The Coverage of LulzSec is (Fucking) Stupid - t3mp3st
http://yourstartupsucks.com/post/6989736674/the-coverage-of-lulzsec-is-fucking-stupid

======
wccrawford
He totally doesn't get it.

"LulzSec — a litter of script kiddies with kindergarten knowledge of the
basest forms of technological harassment since 90s AOL proggies"

Yes, that's correct.

The PROBLEM is that that's correct. These script kiddies were hacking the
biggest names on the internet and SUCCEEDING. DAILY.
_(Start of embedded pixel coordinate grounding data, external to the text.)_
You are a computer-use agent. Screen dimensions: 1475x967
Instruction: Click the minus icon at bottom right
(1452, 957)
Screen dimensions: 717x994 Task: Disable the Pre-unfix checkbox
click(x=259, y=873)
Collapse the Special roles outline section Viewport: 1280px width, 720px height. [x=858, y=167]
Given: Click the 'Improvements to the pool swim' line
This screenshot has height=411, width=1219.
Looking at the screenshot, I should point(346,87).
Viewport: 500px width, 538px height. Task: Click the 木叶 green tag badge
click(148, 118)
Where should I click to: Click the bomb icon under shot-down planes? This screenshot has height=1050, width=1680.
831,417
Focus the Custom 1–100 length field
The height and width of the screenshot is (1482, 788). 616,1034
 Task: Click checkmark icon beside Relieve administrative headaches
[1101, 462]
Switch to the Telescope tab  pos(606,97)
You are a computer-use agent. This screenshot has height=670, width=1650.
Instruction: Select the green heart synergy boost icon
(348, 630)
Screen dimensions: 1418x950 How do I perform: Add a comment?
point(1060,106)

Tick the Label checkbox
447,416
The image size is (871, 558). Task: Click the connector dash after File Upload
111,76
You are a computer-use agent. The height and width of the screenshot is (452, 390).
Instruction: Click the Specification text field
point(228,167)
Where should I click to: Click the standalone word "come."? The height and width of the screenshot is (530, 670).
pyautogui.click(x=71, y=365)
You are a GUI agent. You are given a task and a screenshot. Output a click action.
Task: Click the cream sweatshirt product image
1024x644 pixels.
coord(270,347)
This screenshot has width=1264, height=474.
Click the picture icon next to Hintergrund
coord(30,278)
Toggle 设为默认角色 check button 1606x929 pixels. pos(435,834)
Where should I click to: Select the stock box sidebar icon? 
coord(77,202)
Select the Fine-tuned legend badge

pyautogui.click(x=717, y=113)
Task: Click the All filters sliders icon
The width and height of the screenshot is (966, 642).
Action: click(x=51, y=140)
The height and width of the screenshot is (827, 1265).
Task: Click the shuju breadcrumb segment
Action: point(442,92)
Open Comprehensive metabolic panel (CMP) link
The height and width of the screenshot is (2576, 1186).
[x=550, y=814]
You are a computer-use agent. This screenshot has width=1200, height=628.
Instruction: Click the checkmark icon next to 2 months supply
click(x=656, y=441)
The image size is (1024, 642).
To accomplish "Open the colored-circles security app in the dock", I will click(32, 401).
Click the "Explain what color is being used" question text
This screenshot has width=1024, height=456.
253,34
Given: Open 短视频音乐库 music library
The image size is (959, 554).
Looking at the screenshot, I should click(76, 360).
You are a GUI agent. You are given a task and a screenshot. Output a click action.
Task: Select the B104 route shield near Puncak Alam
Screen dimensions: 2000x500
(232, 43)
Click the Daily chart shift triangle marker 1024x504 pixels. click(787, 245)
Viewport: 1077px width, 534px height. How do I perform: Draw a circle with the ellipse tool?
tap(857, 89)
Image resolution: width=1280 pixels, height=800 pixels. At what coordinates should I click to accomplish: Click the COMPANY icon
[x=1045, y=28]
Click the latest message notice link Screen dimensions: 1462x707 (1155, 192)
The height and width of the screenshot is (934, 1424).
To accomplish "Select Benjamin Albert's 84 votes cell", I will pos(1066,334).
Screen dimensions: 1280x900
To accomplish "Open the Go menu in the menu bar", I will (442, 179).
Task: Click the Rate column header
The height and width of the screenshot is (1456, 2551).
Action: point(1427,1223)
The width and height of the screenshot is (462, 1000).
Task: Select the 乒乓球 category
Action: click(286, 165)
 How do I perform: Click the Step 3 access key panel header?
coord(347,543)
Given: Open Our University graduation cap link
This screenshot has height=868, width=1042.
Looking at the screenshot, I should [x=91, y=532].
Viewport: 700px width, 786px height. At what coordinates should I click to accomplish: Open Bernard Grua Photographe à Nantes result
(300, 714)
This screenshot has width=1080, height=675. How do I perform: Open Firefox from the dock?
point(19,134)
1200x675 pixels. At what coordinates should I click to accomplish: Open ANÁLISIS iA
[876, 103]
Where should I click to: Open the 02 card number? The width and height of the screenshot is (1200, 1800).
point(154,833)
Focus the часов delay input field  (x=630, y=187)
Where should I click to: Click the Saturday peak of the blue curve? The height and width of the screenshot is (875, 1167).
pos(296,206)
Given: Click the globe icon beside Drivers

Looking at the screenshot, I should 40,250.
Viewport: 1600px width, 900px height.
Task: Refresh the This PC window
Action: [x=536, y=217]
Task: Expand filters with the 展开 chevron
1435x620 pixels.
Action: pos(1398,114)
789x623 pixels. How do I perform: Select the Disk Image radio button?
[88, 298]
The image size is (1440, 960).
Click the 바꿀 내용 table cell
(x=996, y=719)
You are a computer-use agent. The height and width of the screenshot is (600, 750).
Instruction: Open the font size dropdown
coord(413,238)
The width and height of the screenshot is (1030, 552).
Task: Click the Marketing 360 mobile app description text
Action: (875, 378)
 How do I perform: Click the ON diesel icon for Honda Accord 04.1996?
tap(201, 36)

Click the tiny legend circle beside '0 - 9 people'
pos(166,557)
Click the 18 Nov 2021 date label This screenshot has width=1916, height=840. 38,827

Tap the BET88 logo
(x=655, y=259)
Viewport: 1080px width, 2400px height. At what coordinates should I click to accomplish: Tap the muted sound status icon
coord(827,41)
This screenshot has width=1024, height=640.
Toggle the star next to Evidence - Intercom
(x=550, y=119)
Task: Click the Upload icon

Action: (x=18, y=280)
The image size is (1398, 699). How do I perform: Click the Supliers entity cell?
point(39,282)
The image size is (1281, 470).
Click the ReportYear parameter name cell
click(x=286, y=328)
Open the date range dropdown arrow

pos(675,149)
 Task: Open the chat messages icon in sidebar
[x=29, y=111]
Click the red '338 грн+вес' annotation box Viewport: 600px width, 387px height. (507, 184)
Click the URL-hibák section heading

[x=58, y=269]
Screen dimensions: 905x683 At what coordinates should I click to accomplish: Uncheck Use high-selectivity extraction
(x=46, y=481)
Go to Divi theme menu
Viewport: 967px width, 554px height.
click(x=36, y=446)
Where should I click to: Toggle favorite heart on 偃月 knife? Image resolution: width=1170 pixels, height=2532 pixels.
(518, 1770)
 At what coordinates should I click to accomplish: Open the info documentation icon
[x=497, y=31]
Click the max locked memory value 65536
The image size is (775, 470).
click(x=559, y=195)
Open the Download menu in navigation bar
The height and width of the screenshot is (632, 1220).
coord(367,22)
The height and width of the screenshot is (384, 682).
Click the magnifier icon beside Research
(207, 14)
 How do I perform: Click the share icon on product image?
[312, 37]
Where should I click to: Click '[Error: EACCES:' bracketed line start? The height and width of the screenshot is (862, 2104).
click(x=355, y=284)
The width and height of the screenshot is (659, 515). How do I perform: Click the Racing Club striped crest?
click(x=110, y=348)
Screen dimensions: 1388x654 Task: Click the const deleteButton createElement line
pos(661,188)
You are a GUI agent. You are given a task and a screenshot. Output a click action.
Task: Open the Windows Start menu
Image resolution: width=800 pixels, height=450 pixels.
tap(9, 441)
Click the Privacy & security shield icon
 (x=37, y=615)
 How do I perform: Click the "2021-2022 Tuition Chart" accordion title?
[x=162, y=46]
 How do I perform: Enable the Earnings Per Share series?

It was an absolutely ridiculous situation and every bit of press was
warranted.

LulzSec went away. The real hackers did not. They're still out there doing it,
and the companies are still just as vulnerable. The only difference is that
the real hackers are not telling you about it daily.

------
bxr
> _the attention paid to LulzSec — a litter of script kiddies with
> kindergarten knowledge of the basest forms of technological harassment since
> 90s AOL proggies — is disgusting. And pathetic. And dangerous._

Many of the things I've read in criticism of lulzsec is that the writer always
considers themselves better, somehow above the techniques employed below
themselves. They're writing lulzsec off like some snooty bankrobber who
prefers elaborate oceans eleven style heists so much that they find the mere
idea of breaking into an unlocked bank at night distasteful. They seem to
gloss over the fact that lulzsec got results. Enough doors were unlocked at
night that they caused a good shitstorm.

If you want to use them as a springboard for discussion on responsible
disclosure, fine. Were they immature? Of course. Want to analyze what the
coverage means for the current state of journalism be it tech-specific or not,
blog or real news outlet? Good, go do that. But what I am sick of seeing, is
the "Oh yeah, well, I could do that if I wanted to, I just don't want to."
attitude. Fuck you buddy. What did you do to stop those widespread
vulnerabilities from being exploited? Oh, nothing? So you're just miffed that
the culture and collective ego you bought into was shaken? You deserve it.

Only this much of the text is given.